Le 4 juillet 1954, la finale de la Coupe du monde à Berne oppose la Hongrie, grande favorite, à l'Allemagne de l'Ouest, neuf ans après la fin du nazisme. La Hongrie, menée par Ferenc Puskas, domine l'Europe et reste sur trente victoires consécutives. En Suisse, elle écrase le Brésil en quart de finale et l'Uruguay en demi-finale. En phase de poules, elle avait déjà infligé un cinglant 8-3 à l'Allemagne. Tout semble promis aux Magyars.
Une finale sous la pluie et une remontée historique
Ce jour-là, il pleut sur Berne. La Hongrie mène rapidement 2-0, mais l'Allemagne égalise avant la mi-temps. En seconde période, les Hongrois multiplient les occasions, frappent deux fois sur les poteaux, puis encaissent un troisième but de Helmut Rahn à la 84e minute. Un but de Puskas est refusé pour hors-jeu peu après. L'Allemagne l'emporte 3-2 et crée la surprise : c'est le « miracle de Berne ».

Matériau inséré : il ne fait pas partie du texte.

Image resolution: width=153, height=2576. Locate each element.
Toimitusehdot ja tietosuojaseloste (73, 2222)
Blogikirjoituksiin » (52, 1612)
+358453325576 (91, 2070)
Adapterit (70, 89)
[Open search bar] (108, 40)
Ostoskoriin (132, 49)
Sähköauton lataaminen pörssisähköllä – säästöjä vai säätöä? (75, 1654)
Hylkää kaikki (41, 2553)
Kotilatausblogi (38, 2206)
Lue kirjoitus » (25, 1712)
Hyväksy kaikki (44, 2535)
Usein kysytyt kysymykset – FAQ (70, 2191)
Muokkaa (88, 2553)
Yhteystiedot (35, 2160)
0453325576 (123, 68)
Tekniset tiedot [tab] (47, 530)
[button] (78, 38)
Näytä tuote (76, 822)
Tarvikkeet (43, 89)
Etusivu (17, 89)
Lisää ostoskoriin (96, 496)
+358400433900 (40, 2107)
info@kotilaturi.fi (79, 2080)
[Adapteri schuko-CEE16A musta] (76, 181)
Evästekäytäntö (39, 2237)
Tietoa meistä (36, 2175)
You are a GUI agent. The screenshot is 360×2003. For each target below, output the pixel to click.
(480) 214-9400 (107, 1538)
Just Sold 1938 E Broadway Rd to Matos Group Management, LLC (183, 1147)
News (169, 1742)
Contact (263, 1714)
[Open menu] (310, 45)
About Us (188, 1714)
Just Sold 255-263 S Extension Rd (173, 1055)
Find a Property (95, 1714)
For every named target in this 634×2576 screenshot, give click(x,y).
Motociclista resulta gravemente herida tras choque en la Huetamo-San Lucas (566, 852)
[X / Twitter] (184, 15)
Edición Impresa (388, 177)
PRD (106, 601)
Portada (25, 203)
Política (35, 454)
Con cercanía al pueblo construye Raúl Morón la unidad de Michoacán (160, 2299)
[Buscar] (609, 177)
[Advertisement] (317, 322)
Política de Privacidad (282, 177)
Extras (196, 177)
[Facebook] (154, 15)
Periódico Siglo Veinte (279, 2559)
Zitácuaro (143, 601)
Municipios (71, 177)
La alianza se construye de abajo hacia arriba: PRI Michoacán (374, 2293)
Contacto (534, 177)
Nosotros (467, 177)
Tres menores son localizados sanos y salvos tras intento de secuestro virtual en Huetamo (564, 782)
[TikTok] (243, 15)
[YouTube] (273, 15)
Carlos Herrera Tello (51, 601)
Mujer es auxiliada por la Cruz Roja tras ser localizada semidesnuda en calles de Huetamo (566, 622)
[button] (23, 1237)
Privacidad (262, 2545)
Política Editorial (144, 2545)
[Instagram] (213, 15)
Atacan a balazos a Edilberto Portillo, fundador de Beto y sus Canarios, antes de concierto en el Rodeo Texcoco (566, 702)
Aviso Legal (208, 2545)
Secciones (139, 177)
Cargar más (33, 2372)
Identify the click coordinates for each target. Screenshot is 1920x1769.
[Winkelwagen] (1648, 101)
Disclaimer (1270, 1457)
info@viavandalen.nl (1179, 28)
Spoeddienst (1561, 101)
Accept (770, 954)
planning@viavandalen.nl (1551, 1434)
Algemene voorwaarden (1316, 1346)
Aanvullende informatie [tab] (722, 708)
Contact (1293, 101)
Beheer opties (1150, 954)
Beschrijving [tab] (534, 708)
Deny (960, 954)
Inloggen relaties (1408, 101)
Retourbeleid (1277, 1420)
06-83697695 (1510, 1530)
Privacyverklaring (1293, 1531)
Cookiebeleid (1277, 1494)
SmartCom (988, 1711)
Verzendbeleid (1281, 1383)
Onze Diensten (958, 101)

Les soupçons de dopage de Puskas
Ferenc Puskas, icône hongroise, soupçonne immédiatement les Allemands de dopage. Selon lui, les joueurs de la Mannschaft auraient utilisé du Captagon et de la Pervitine, des substances stimulantes également employées par les aviateurs de la Luftwaffe. Ces produits auraient provoqué des cas de jaunisse chez plusieurs joueurs allemands dans les mois suivant la finale. L'un d'eux, Richard Herrmann, est décédé d'une cirrhose du foie en 1962, à seulement 39 ans.
Un contexte politique et sportif lourd
L'Allemagne de l'Ouest, dirigée par Sepp Herberger, ancien membre du parti nazi, retrouvait une compétition internationale pour la première fois depuis les Jeux olympiques de Berlin en 1936. Son meilleur joueur, Fritz Walter, avait été détaché sur le front russe et avait échappé de peu aux camps sibériens ; il souffrait de paludisme et de la chaleur. La victoire allemande a été accueillie comme une fête nationale : 500 000 personnes ont acclamé les champions du monde à Munich, un moment clé pour la reconstruction du pays après la Seconde Guerre mondiale.
Les conséquences pour la Hongrie
Pour la Hongrie, cette défaite a marqué un tournant. Deux ans plus tard, en 1956, l'invasion de Budapest par les chars soviétiques a poussé de nombreux joueurs hongrois à fuir. Profitant d'une tournée européenne du Honved Budapest, Puskas, Kocsis et Czibor ont choisi l'exil. Puskas a rejoint le Real Madrid et a même disputé la Coupe du monde 1962 au Chili sous les couleurs de l'Espagne. Le « miracle de Berne » reste entaché de ces soupçons de dopage, qui n'ont jamais été officiellement confirmés mais qui alimentent encore les débats.